WHAT TO WORK ON: Format the records from the line containing "Where should I" through the line containing "[x=780, y=145]", both included, as a two-column CSV with the columns text and answer. Make one row per record, put each field in quotes, replace line breaks with spaces, and leave the pictures out.

THE RECORDS:
________________________
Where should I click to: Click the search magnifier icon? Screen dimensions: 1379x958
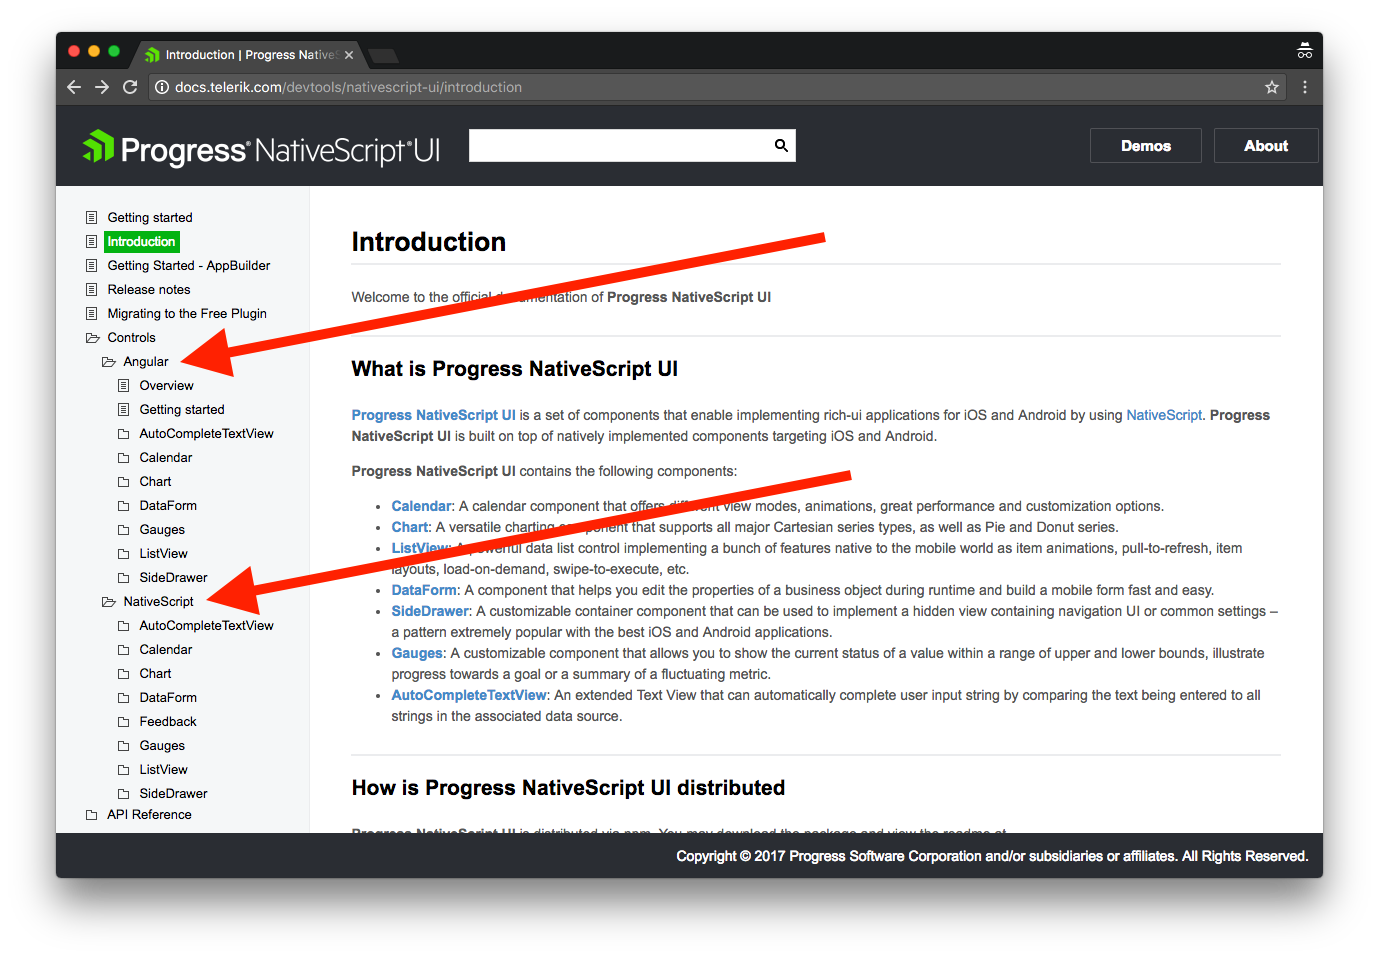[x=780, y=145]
________________________
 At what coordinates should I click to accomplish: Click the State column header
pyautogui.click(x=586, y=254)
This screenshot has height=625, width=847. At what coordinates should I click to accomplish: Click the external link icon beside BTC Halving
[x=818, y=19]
________________________
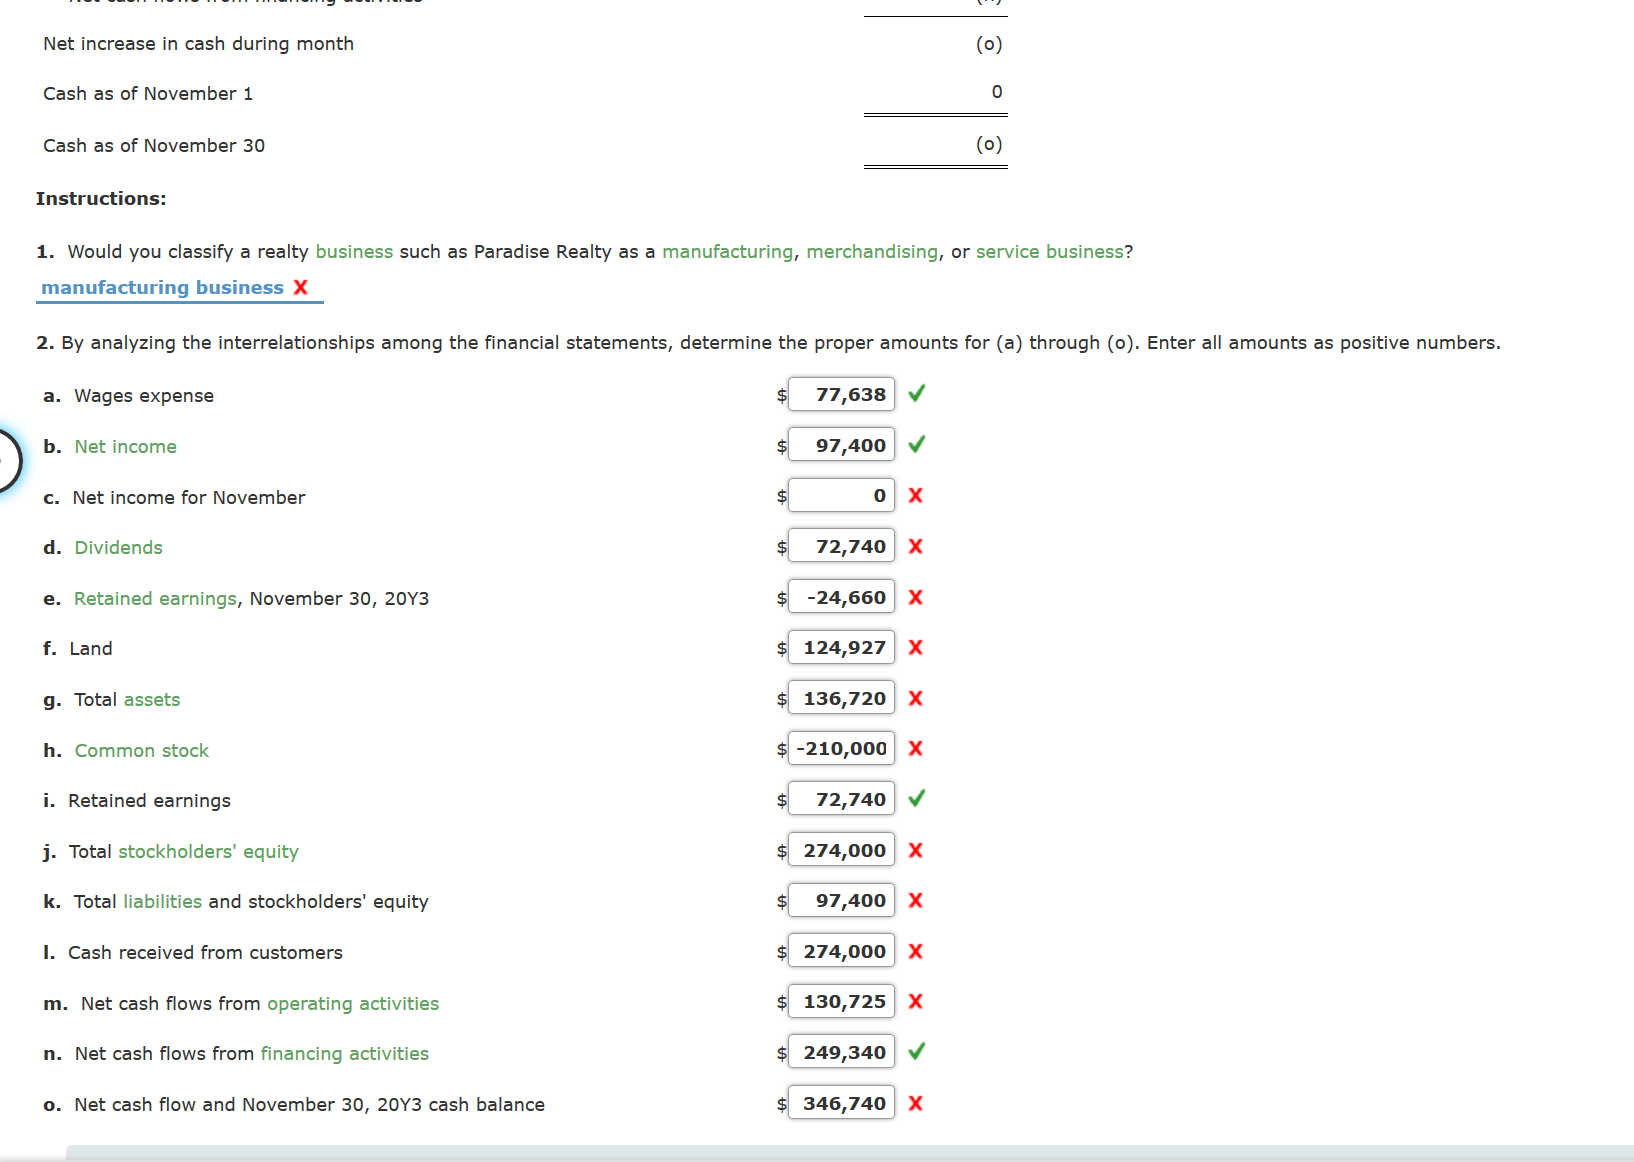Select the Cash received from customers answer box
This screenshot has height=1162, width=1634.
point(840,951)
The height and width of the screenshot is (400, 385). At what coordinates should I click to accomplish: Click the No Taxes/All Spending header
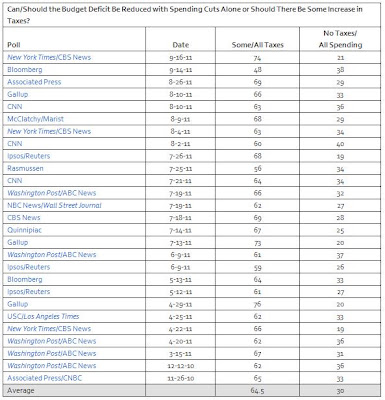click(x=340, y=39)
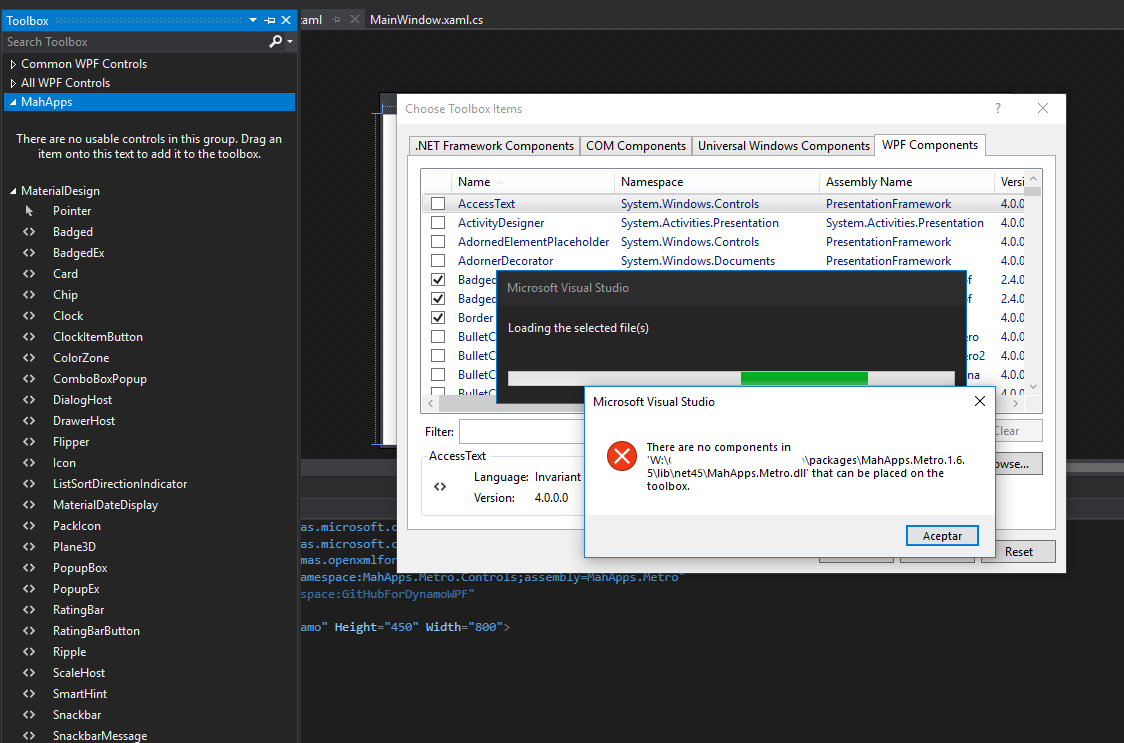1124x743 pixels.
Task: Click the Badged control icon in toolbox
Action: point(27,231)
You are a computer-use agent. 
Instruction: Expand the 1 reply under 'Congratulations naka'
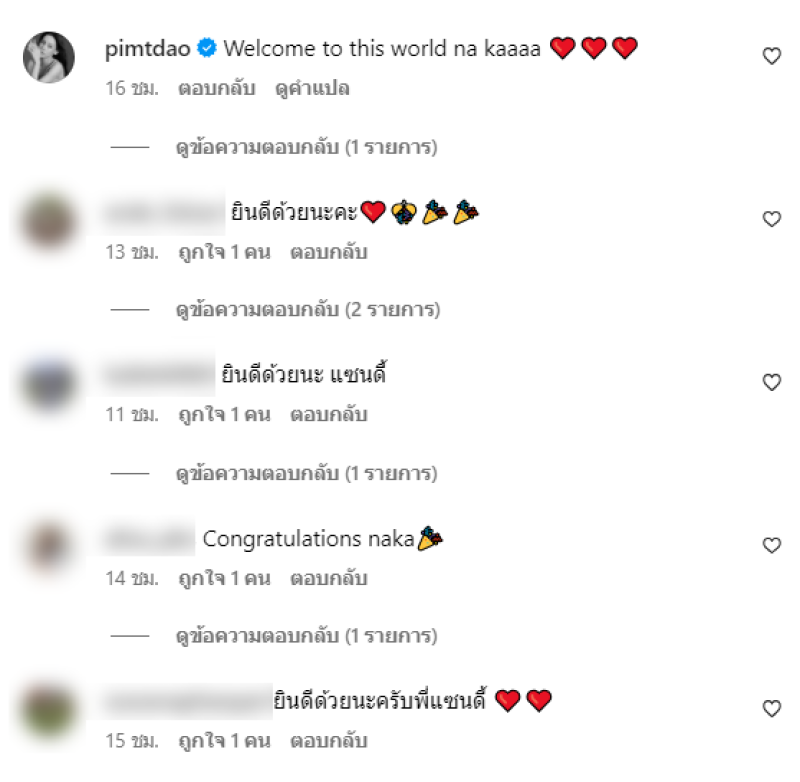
________________________
SOLVED PROBLEM:
text,answer
"Where should I click to: Click the search magnifier icon? Screen dimensions: 1379x958","[x=780, y=145]"